GIVEN ENTRIES –
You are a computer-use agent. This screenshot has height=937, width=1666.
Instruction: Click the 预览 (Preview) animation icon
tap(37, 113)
---
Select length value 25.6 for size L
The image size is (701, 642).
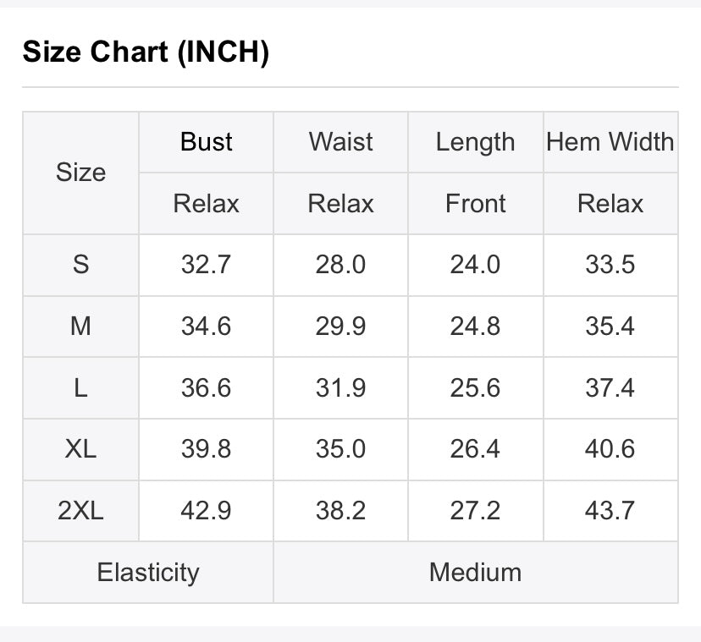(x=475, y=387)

GOAL – Switch "length" to "width" in the lines starting with the one that contains "Select length value 25.6 for size L" and going on through the one that contains "(x=475, y=387)", and write those lines out again with nothing else changed. Leave the pictures out.

OUTPUT –
Select width value 25.6 for size L
The image size is (701, 642).
(x=475, y=387)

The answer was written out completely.